Saved entries
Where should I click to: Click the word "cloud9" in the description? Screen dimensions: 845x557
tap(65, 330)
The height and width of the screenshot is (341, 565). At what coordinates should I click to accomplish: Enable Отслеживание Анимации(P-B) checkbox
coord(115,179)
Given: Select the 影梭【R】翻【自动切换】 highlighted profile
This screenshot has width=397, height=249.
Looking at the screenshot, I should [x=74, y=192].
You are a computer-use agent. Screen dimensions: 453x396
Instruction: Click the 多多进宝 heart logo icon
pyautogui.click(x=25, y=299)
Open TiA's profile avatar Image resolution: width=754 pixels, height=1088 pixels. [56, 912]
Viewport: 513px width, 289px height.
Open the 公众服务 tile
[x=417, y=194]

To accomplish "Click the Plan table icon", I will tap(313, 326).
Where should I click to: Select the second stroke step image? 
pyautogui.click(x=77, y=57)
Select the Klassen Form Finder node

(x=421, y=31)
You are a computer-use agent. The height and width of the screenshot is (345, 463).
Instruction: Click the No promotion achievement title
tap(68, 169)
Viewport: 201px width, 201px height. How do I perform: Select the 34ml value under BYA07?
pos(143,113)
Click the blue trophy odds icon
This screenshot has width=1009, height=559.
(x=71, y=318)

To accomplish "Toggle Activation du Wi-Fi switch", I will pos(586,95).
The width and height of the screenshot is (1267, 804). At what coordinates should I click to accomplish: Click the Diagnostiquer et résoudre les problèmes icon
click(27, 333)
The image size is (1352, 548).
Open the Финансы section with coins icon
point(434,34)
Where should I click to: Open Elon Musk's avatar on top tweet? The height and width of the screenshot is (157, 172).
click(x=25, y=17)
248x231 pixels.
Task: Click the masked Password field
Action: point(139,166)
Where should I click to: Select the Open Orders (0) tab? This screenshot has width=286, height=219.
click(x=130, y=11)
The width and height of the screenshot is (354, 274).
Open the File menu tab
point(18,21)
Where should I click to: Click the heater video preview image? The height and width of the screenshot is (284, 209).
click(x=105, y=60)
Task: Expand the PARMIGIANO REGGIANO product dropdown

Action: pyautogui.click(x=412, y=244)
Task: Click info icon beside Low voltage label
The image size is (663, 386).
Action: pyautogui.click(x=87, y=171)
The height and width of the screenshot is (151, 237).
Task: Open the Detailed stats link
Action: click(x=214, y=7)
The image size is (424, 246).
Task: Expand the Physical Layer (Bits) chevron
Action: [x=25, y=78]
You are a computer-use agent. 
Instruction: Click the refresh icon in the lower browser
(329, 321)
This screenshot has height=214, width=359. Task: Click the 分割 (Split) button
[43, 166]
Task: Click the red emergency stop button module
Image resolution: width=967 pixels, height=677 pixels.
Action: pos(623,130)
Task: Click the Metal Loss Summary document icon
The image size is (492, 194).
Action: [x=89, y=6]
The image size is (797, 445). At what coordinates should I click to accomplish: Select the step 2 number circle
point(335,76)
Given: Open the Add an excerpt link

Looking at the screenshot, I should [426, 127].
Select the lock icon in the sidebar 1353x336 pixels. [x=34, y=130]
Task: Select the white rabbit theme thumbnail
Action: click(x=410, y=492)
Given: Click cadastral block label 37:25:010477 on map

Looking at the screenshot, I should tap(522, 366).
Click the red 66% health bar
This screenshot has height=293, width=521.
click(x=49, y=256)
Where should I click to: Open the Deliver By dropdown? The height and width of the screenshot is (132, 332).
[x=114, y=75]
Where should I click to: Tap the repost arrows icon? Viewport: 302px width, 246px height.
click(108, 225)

> **Exercise prompt**: Copying begins at the line that holds "Where should I click to: Tap" and ends at the last line of the data above, with both included and each line kept exactly.

> **Answer for this exercise**:
Where should I click to: Tap the repost arrows icon? Viewport: 302px width, 246px height.
click(108, 225)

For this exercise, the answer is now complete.